Whoever this RRO person is, it gives Trump someone to fire if regulations aren't cut severely. Right now, who do you fire? These regulations have been put in place for decades under numerous administrations.

misterwhite  posted on  2017-02-26   10:05:54 ET  Reply   Trace   Private Reply  


#2. To: misterwhite (#1)

Whoever this RRO person is, it gives Trump someone to fire if regulations aren't cut severely. Right now, who do you fire? These regulations have been put in place for decades under numerous administrations.

My assumption is that this will likely be a job handed to deputy secretaries and undersecretaries. There are about 6,000 such jobs, all confirmed by the Senate (if they ever get around to it).

As the Senate ramps up on these appointees (not yet made) and they pass their FBI checks, they will step into these roles. At least, that is the only thing that makes sense since you are right that the 0bama hacks and the permanent bureaucrats will resist at every turn.

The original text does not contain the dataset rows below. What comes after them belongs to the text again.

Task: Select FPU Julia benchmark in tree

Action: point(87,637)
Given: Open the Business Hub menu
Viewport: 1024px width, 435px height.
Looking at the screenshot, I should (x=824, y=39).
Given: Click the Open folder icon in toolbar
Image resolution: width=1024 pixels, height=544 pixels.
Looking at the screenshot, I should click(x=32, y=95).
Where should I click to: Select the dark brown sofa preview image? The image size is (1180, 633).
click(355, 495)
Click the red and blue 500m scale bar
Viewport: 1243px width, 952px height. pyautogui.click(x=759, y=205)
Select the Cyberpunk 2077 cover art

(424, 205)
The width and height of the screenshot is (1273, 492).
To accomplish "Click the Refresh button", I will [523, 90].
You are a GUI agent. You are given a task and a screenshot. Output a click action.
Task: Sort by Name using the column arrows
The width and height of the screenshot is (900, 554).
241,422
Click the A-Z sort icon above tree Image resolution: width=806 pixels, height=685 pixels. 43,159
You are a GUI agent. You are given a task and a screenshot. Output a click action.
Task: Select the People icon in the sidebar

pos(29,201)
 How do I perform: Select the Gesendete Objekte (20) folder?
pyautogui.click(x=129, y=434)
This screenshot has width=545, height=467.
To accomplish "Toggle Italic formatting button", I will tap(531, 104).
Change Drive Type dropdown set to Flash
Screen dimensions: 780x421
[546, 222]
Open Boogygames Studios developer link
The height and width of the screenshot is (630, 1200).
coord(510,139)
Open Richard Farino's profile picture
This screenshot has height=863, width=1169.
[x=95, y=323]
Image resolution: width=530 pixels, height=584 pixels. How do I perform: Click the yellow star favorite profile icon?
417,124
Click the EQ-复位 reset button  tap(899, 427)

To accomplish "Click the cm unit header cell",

Trump seems more and more serious about deregulation. He is going to deregulate the country more than every other president combined. And I am not exaggerating. What he plans is staggering. This is a major priority for Trump, ranking with the wall and defeating ISIS. And it is likely the most important thing that Trump can do for his own re-election. Congress may stall him on repealing 0dingaCare or even on getting tax reform done this year. But this deregulation agenda is something Trump can do with his phone and his pen. And some help from Scott Pruitt and other cabinet secretaries.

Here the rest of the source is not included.